Asian Americans on Friday hailed Pete Rouse as the first White House chief of staff from the community, adding to a record representation in US President Barack Obama’s administration.
Rouse, whose mother is Japanese American, was appointed on Friday to take over as Obama’s right-hand man, succeeding Rahm Emanuel who stepped down to run for mayor of Chicago.
US Democratic Representative Mike Honda, who heads the Asian American caucus in Congress, said that Rouse’s appointment would “bring even more color to a historically all-white house.”
“This is groundbreaking considering that a mere 60 years ago, Japanese Americans were corralled into internment camps at the height of World War II,” said Honda, who himself was interned as a result of his Japanese ancestry.
With elections approaching in one month, Honda said the appointment showed that the Democratic Party “will continue to most aptly and ably represent our increasingly diverse American public.”
Rouse’s mother was born in the US as Mary Mikami, the daughter of Japanese immigrants. The new chief of staff’s grandfather was born in Tokyo in 1864 and moved to Alaska where he worked as a tailor.
Rouse, 64, is a veteran Washington insider who served as Obama’s chief of staff when he was a senator.

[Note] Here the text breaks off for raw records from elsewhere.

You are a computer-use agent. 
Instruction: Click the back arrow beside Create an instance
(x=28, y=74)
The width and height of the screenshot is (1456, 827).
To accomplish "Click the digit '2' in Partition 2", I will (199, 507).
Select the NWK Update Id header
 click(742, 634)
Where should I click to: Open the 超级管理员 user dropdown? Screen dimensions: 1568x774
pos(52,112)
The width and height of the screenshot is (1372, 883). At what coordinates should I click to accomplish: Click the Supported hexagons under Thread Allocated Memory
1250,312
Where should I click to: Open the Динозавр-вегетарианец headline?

A record three Asian Americans serve in Obama’s Cabinet: Commerce Secretary Gary Locke and Energy Secretary Steven Chu, who are both of Chinese descent, and Veterans Affairs Secretary Eric Shinseki, who is of Japanese descent.
Jeff Yang, a columnist at the San Francisco Chronicle, wrote that Obama could be seen as the first Asian US president, pointing to his “clear comfort with and respect for Asian Americans as colleagues and key team members.”